7 (110 bytes in UTF-16)

┌───┐┌─╖┌─╖┌─╖╔╗
│┌─╖├┤ɕ╟┤ʂ╟┤⌑╟╢║
└┤A╟┘╘═╝╘═╝╘═╝╚╝
 ╘╤╝

= A(2, 2) (Ackermann function).

8 (118 bytes in UTF-16)

┌────┐┌─╖┌─╖┌─╖╔╗
│┌──╖├┤ɕ╟┤ʂ╟┤⌑╟╢║
└┤<<╟┘╘═╝╘═╝╘═╝╚╝
 ╘╤═╝

= 2 << 2 (shift-left).

9 (128 bytes in UTF-16)

┌───┐┌─╖┌─╖┌─╖┌─╖╔╗
│┌─╖├┤♯╟┤ɕ╟┤ʂ╟┤⌑╟╢║
└┤×╟┘╘═╝╘═╝╘═╝╘═╝╚╝
 ╘╤╝

= 3 × 3.

10 (146 bytes in UTF-16)

┌───┐┌─╖┌─╖┌─╖┌─╖┌─╖╔╗
│┌─╖├┤♯╟┤ɕ╟┤ʂ╟┤ʂ╟┤⌑╟╢║
└┤+╟┘╘═╝╘═╝╘═╝╘═╝╘═╝╚╝
 ╘╤╝

= 5 + 5.

42 (170 bytes in UTF-16)

┌──────┐┌─╖┌─╖┌─╖┌─╖┌─╖╔╗
│┌─╖┌─╖├┤!╟┤♯╟┤ɕ╟┤ʂ╟┤⌑╟╢║
└┤♯╟┤×╟┘╘═╝╘═╝╘═╝╘═╝╘═╝╚╝
 ╘═╝╘╤╝

= 6 × (6 + 1).

JavaScript, 144 141 140 138 132 125 123 bytes

With help from @edc65, @Sjoerd Job Postmus, @DocMax, @usandfriends, @Charlie Wynn and @Mwr247!

result.textContent = [

+[]                          ,// 0  (3 bytes)
-~[]                         ,// 1  (4 bytes)
-~-~[]                       ,// 2  (6 bytes)
-~-~-~[]                     ,// 3  (8 bytes)
-~Math.PI                    ,// 4  (9 bytes)
-~-~Math.PI                  ,// 5  (11 bytes)
-~-~-~Math.PI                ,// 6  (13 bytes)
Date.length                  ,// 7  (11 bytes)
(a=-~-~[])<<a                ,// 8  (13 bytes) = (2 << 2)
(a=~Math.E)*a                ,// 9  (13 bytes) = (-3 * -3)
(a=-~-~[])<<a|a              ,// 10 (15 bytes) = ((2 << 2) | 2)
(a=Date.length)*--a           // 42 (19 bytes) = (7 * 6)

];

<pre id="result"></pre>

Hexagony, 13 bytes

1
2
3
4
5
6
7
8
9
10
42

Try it online!

In Hexagony, 0 through 9 are functions that multiply the current memory by 10, and then add the number represented by the function name.
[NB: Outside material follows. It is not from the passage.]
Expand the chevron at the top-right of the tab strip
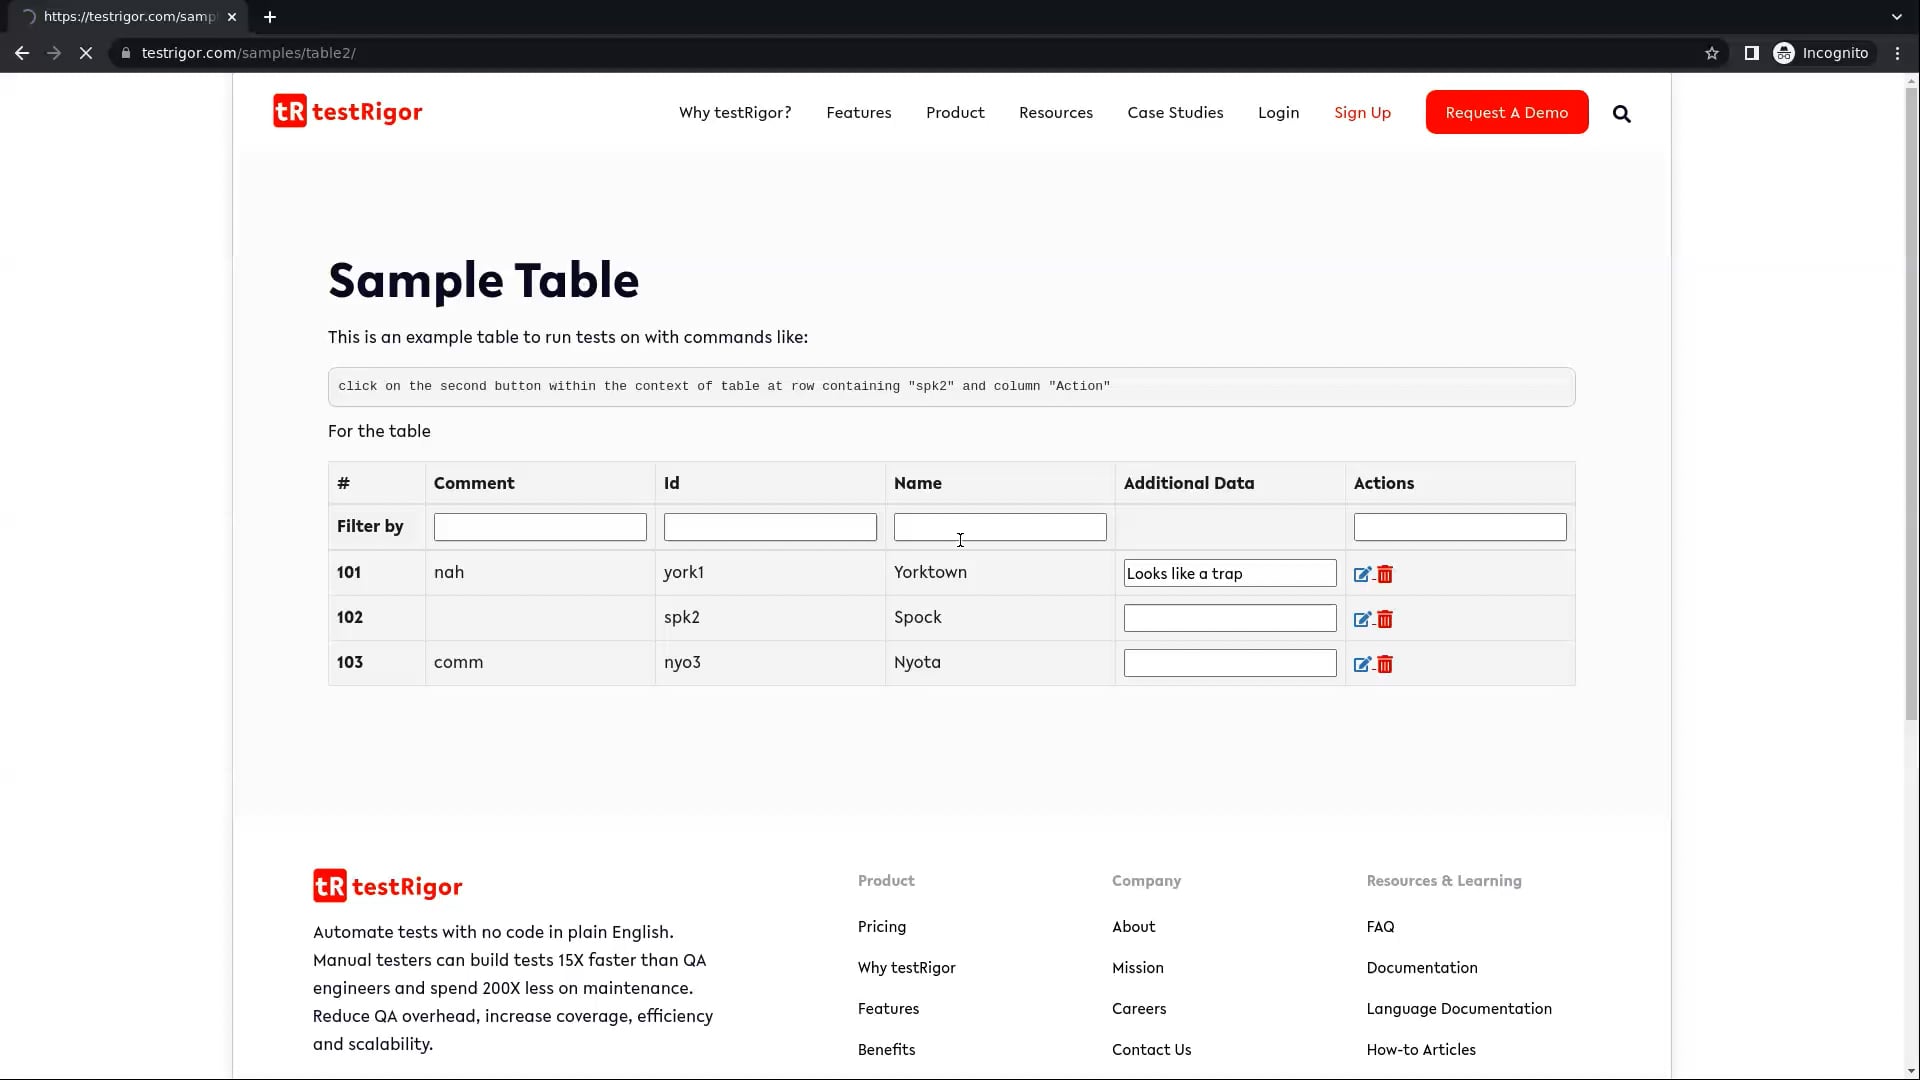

Therefore, the first snippet is empty as memories start off as 0.

For example, if the current memory is 65, executing the function 3 will make the current memory 653.

(To downvoters: downvote all you want; I am ready.)